The letter now is ready, folded.
Tatiana! Whom, then, is it for?
XXII
I’ve known belles inaccessible,
cold, winter-chaste;
inexorable, incorruptible,
4 unfathomable by the mind;
I marveled at their modish morgue,
at their natural virtue,
and, to be frank, I fled from them,
8 and I, meseems, with terror read
above their eyebrows Hell’s inscription:
“Abandon hope for evermore!”20
To inspire love is bale for them,
12 to frighten folks for them is joyance.

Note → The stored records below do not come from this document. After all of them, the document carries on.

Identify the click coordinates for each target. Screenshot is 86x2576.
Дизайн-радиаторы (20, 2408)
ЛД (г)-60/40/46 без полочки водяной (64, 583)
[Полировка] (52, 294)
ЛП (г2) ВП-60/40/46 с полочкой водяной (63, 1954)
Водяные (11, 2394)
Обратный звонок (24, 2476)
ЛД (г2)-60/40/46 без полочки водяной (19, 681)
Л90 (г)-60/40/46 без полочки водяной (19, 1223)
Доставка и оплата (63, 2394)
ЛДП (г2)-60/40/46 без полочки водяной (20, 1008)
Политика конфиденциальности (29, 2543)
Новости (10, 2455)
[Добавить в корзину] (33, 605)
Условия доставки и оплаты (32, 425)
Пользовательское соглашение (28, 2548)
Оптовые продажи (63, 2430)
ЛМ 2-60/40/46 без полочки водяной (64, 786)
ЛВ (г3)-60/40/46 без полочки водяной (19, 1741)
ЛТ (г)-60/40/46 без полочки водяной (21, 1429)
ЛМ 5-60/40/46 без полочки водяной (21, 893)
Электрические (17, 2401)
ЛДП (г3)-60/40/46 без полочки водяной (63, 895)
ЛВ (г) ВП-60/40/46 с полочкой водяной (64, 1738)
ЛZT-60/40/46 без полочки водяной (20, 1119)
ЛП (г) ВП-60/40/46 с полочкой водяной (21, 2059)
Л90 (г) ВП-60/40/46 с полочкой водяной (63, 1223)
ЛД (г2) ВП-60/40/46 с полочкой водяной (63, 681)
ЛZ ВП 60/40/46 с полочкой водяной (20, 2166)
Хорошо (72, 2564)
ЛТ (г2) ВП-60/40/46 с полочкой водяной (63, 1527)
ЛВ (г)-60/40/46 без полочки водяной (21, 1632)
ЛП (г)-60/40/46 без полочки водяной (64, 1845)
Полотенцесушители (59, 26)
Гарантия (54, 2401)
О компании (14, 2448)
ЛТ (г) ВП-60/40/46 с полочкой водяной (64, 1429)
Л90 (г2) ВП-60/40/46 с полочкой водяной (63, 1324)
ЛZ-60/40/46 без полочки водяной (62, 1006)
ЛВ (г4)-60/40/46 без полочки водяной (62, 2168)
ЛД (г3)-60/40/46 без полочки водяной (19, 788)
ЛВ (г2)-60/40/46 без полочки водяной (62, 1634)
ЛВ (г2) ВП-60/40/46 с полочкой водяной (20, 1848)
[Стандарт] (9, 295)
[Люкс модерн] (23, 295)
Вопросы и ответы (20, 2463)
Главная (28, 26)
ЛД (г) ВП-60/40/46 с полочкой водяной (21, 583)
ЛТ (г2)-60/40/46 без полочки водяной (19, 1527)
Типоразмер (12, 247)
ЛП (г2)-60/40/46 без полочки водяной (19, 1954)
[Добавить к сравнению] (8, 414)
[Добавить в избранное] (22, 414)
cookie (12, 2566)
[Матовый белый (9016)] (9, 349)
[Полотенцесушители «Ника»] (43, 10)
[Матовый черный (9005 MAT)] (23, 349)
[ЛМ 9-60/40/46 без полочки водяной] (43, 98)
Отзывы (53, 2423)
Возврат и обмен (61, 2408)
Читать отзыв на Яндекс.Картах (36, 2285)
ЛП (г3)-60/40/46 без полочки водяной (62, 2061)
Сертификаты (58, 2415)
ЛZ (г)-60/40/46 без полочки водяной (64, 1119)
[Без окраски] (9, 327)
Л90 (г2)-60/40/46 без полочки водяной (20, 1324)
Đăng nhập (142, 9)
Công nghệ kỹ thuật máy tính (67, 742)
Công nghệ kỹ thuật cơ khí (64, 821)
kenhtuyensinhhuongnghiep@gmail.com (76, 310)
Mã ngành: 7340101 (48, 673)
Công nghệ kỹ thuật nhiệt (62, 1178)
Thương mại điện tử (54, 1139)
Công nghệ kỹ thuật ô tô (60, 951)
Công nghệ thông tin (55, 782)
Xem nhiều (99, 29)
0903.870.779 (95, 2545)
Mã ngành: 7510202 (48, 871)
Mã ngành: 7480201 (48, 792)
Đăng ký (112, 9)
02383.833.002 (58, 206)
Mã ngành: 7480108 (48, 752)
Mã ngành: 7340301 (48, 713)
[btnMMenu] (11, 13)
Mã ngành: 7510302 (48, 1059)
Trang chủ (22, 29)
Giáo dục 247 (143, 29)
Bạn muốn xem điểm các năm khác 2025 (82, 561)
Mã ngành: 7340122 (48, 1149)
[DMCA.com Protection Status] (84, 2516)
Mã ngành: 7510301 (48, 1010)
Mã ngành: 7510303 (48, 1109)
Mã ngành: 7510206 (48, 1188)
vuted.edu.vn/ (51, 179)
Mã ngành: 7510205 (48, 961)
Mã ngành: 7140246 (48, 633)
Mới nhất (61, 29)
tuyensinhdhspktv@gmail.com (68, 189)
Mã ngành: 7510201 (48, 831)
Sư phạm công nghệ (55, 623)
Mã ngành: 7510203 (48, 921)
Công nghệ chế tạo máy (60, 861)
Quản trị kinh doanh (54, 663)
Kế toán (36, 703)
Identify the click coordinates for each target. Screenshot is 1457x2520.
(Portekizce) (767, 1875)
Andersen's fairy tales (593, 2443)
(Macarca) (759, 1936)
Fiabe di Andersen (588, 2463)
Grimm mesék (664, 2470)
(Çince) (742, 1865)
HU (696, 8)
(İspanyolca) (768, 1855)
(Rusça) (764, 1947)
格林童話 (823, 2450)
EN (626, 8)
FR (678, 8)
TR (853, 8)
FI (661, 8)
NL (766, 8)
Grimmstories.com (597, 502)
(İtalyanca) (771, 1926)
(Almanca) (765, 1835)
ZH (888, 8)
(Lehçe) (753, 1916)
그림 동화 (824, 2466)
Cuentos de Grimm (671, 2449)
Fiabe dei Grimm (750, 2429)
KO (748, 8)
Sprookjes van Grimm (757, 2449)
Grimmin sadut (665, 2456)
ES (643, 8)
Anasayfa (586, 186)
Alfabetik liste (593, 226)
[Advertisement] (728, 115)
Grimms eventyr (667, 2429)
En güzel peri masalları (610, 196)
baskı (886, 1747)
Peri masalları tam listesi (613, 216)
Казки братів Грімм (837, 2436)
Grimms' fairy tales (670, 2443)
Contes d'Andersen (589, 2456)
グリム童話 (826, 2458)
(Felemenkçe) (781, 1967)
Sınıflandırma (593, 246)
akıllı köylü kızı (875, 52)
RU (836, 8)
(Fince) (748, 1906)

Perhaps, on the banks of the Neva
similar ladies you have seen.
XXIII
Amidst obedient admirers,
other odd females I have seen,
conceitedly indifferent
4 to sighs impassioned and to praise.
But what, to my amazement, did I find?
While, by austere demeanor,
they frightened timid love,
8 they had the knack of winning it again,
at least by their condolence;
at least the sound of spoken words
sometimes would seem more tender,
12 and with credulous blindness
again the youthful lover
pursued sweet vanity.
XXIV
Why is Tatiana, then, more guilty?
Is it because in sweet simplicity
deceit she knows not and believes
4 in her elected dream?
Is it because she loves without art, being
obedient to the bent of feeling?
Is it because she is so trustful
8 and is endowed by heaven
with a restless imagination,
intelligence, and a live will,
and headstrongness,
12 and a flaming and tender heart?
Are you not going to forgive her
the thoughtlessness of passions?
XXV
The coquette reasons coolly;
Tatiana in dead earnest loves
and unconditionally yields
4 to love like a sweet child.
She does not say: Let us defer;
thereby we shall augment love’s value,
inveigle into toils more surely;
8 let us first prick vainglory
with hope; then with perplexity
exhaust a heart, and then
revive it with a jealous fire,
12 for otherwise, cloyed with delight,
the cunning captive from his shackles
hourly is ready to escape.
XXVI
Another problem I foresee:
saving the honor of my native land,
undoubtedly I shall have to translate
4 Tatiana’s letter. She
knew Russian badly,
did not read our reviews,
and in her native tongue expressed herself
8 with difficulty. So,
she wrote in French.
What’s to be done about it! I repeat again;
as yet a lady’s love
12 has not expressed itself in Russian,
as yet our proud tongue has not got accustomed
to postal prose.
XXVII
I know: some would make ladies
read Russian. Horrible indeed!
Can I image them
4 with The Well-Meaner21 in their hands?
My poets, I appeal to you!
Is it not true that the sweet objects
for whom, to expiate your sins,
8 in secret you wrote verses,
to whom your hearts you dedicated —
did not they all, wielding the Russian language
poorly, and with difficulty,
12 so sweetly garble it,
and on their lips did not a foreign language
become a native one?
XXVIII
The Lord forbid my meeting at a ball
or at its breakup, on the porch,
a seminarian in a yellow shawl
4 or an Academician in a bonnet!
As vermeil lips without a smile,
without grammatical mistakes
I don’t like Russian speech.
8 Perchance (it would be my undoing!)
a generation of new belles,
heeding the magazines’ entreating voice,
to Grammar will accustom us;
12 verses will be brought into use.
Yet I… what do I care?
I shall be true to ancientry.
XXIX
An incorrect and careless patter,
an inexact delivery of words,
as heretofore a flutter of the heart
4 will in my breast produce;
in me there’s no force to repent;
to me will Gallicisms remain
as sweet as the sins of past youth,
8 as Bogdanóvich’s verse.
But that will do. ‘Tis time I busied
myself with my fair damsel’s letter;
my word I’ve given — and what now? Yea, yea!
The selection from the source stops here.